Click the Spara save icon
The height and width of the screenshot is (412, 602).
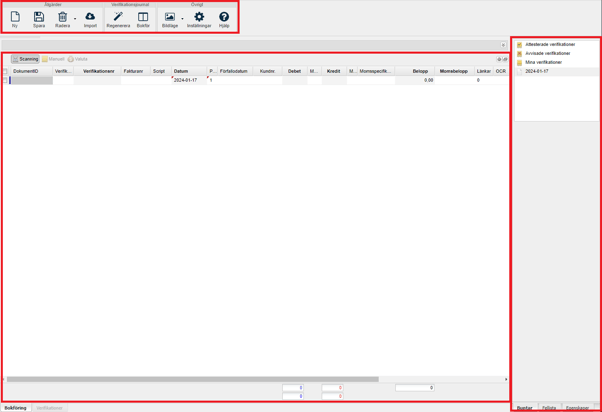point(39,18)
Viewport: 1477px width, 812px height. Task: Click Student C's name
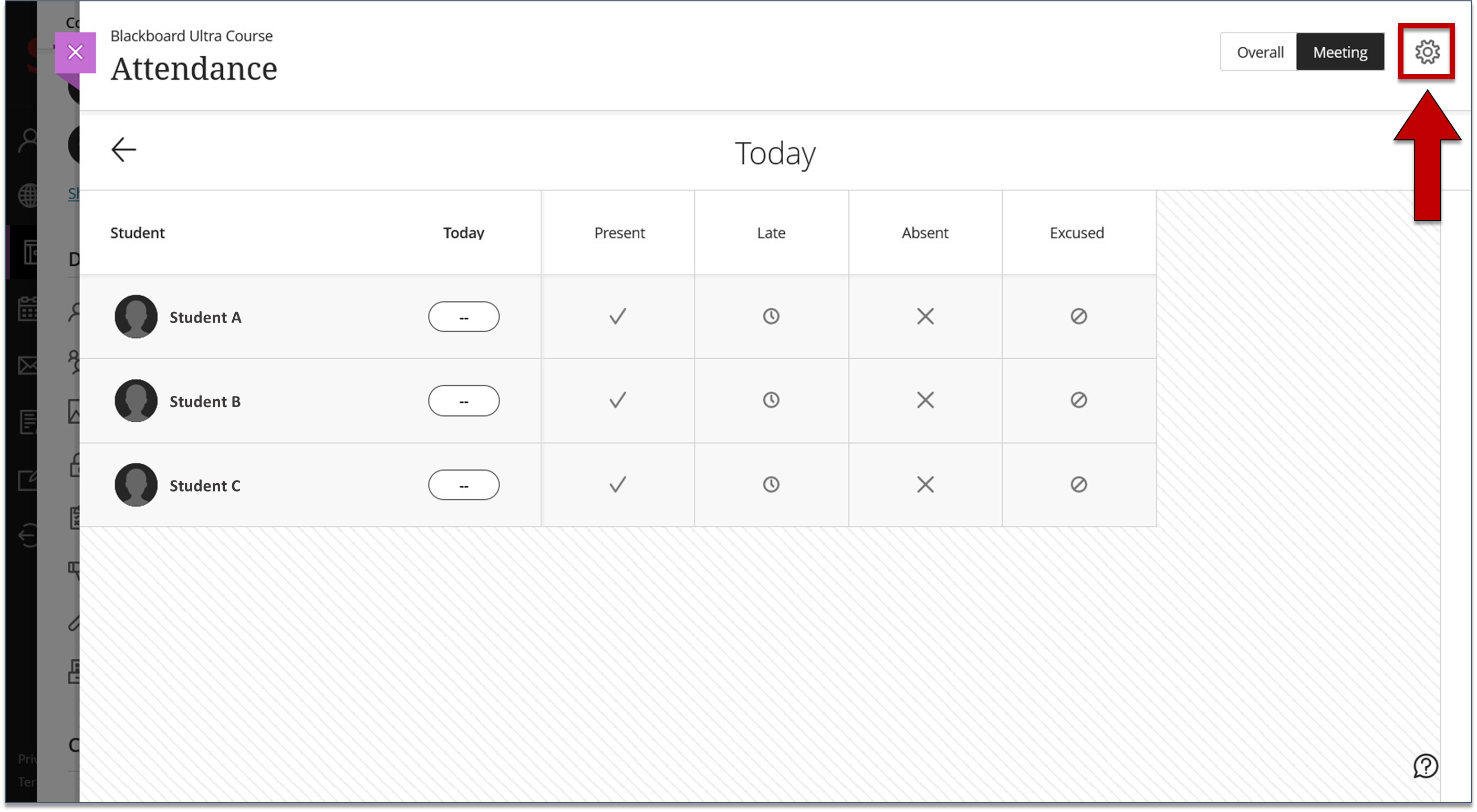(205, 486)
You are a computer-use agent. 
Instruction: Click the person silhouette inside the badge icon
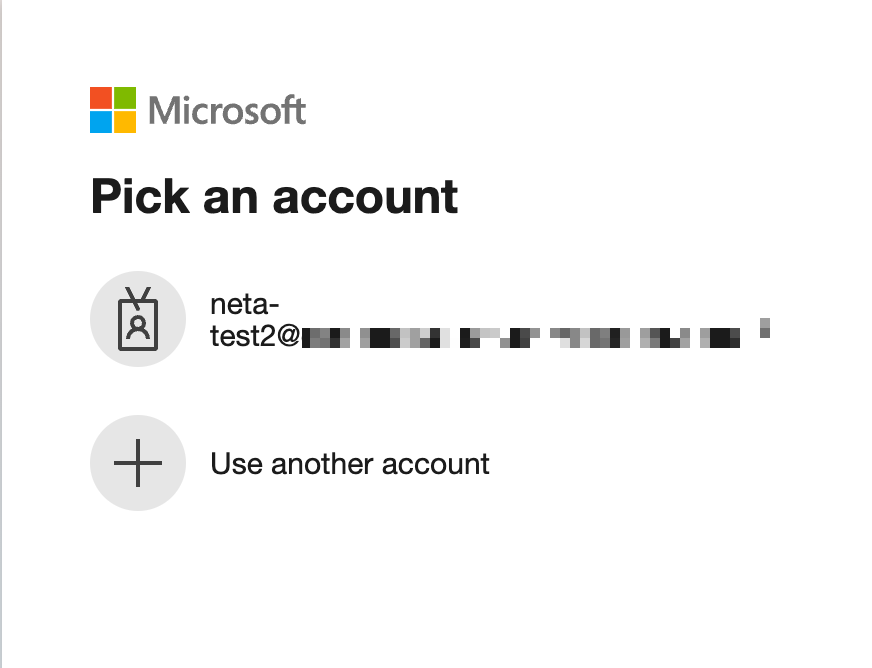138,328
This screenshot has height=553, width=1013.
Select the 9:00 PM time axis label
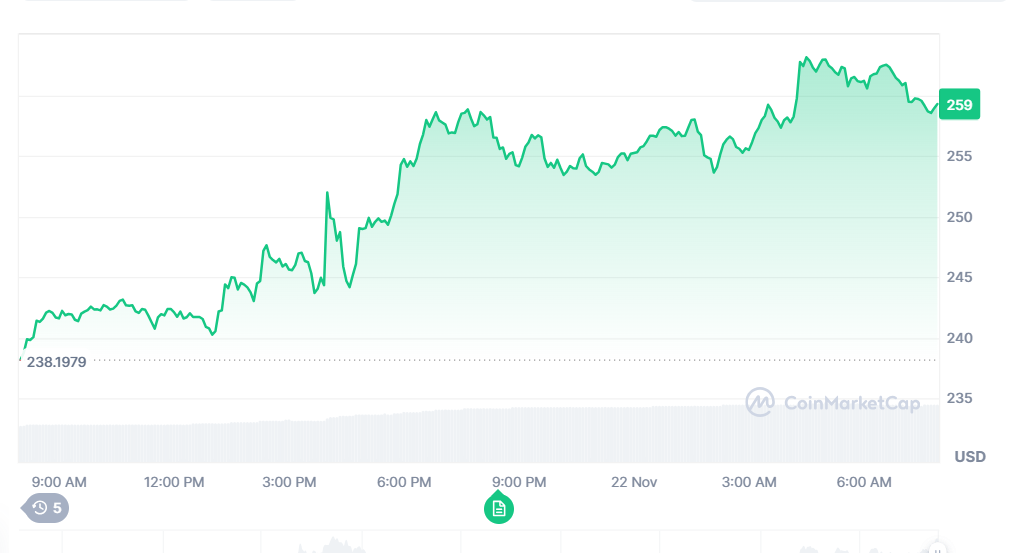(x=519, y=482)
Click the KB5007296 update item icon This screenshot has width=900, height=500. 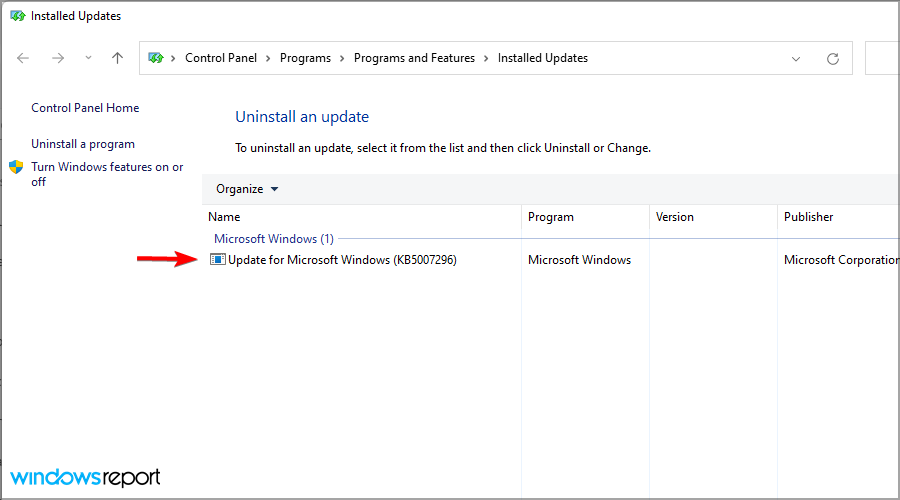click(x=218, y=260)
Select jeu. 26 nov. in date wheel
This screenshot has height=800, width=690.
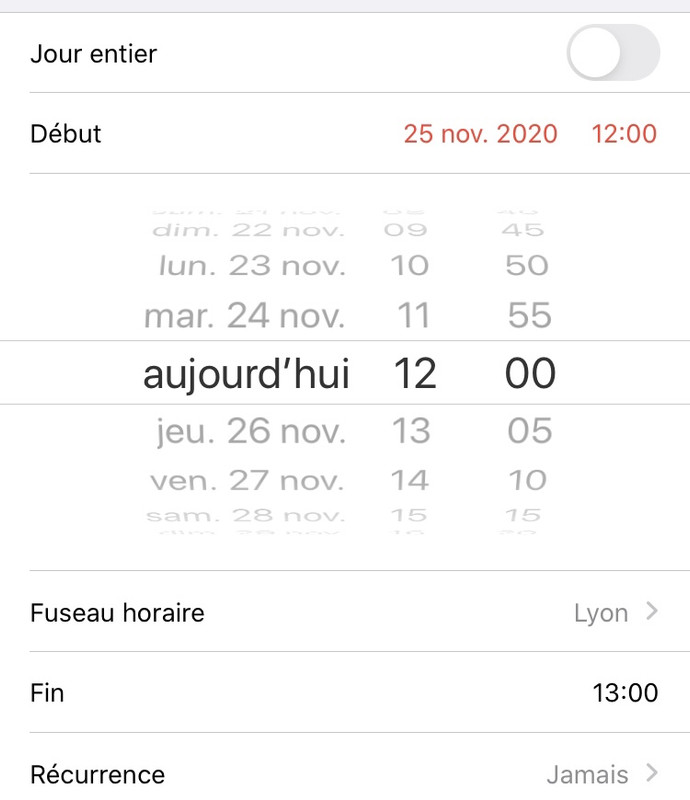coord(251,432)
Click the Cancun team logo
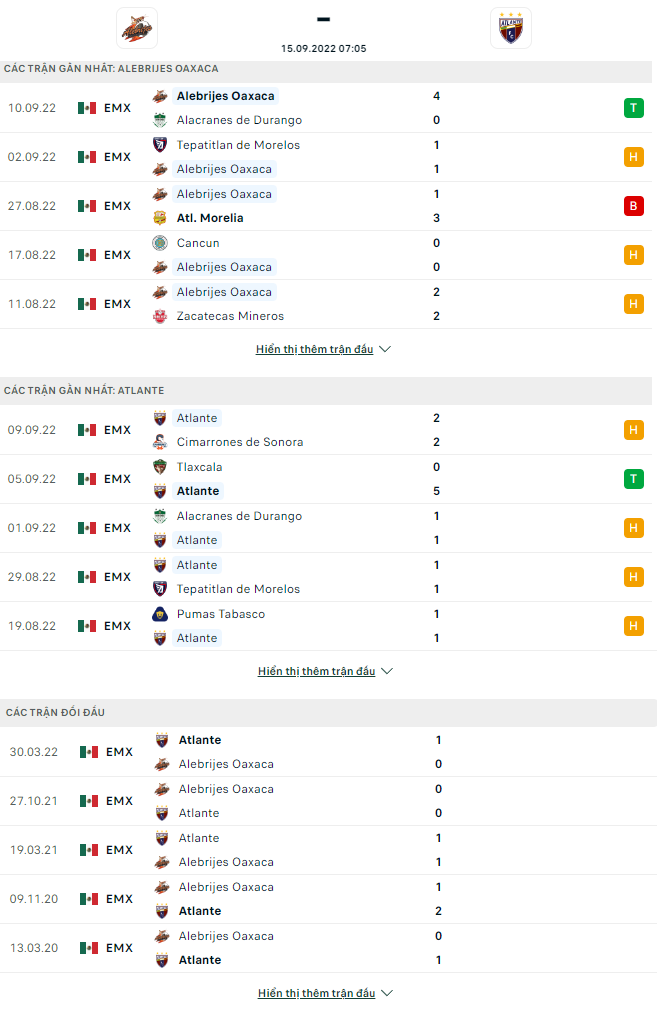Viewport: 657px width, 1011px height. click(160, 243)
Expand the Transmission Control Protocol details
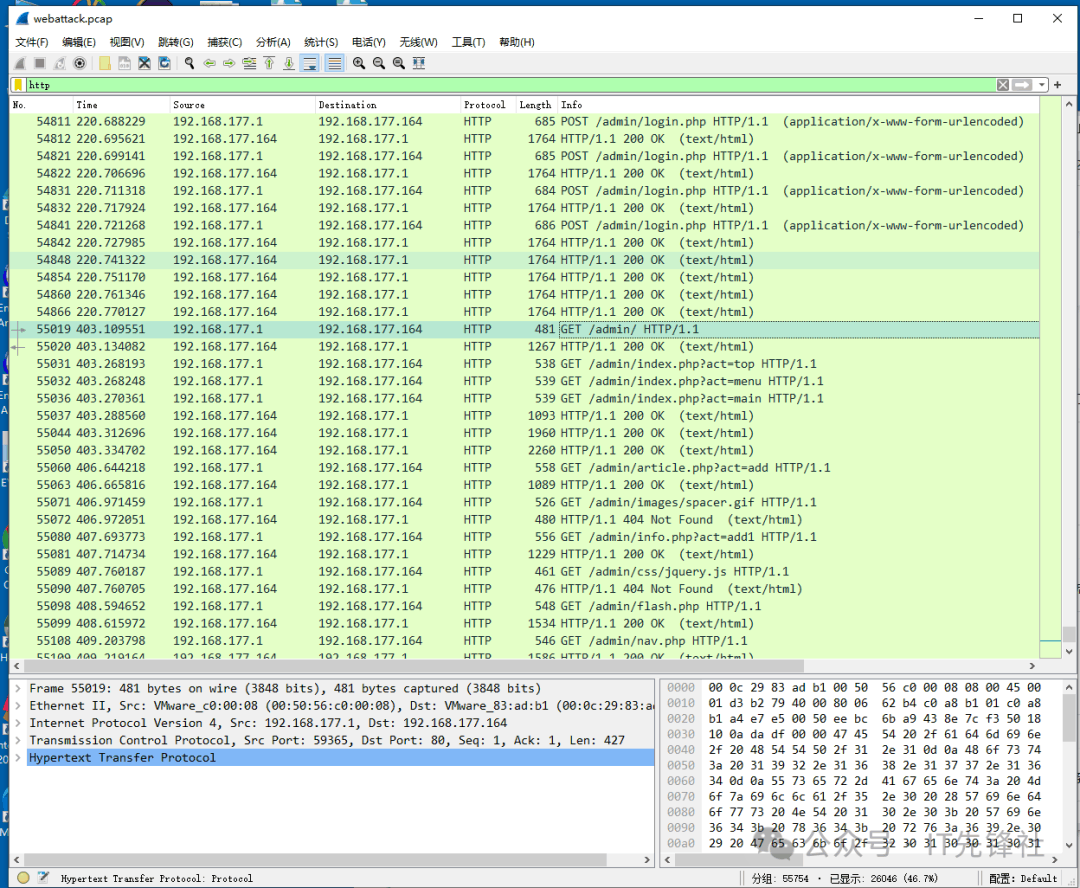The image size is (1080, 888). (x=20, y=741)
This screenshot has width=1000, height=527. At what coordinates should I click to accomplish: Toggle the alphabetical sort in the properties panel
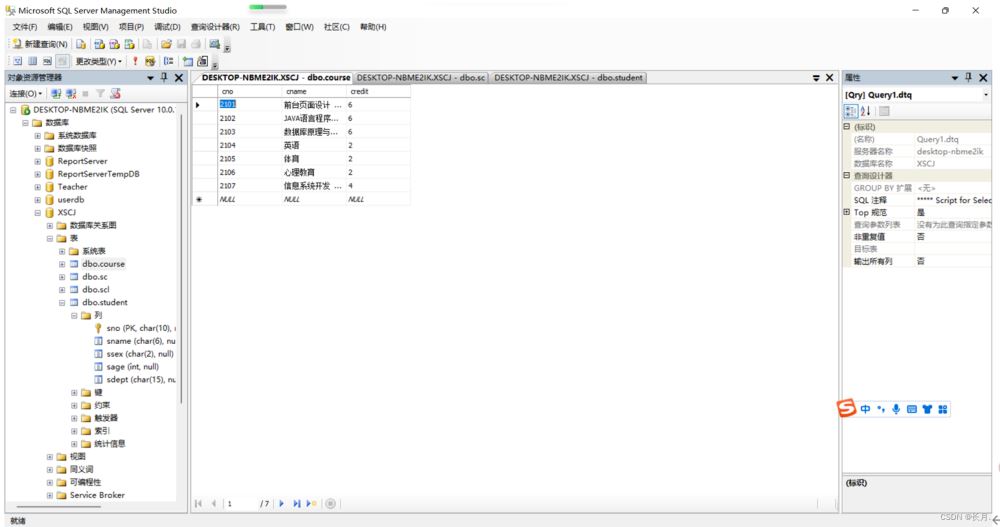click(865, 111)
* * * *
**Your goal**
Using the records above, copy exactly and only the lines from the line with "Expand the Transmission" through the end, both included; leave every picture out.

**Task result**
Expand the Transmission Control Protocol details
The image size is (1080, 888). (x=20, y=741)
This screenshot has width=1000, height=527. At what coordinates should I click to accomplish: Toggle the alphabetical sort in the properties panel
click(865, 111)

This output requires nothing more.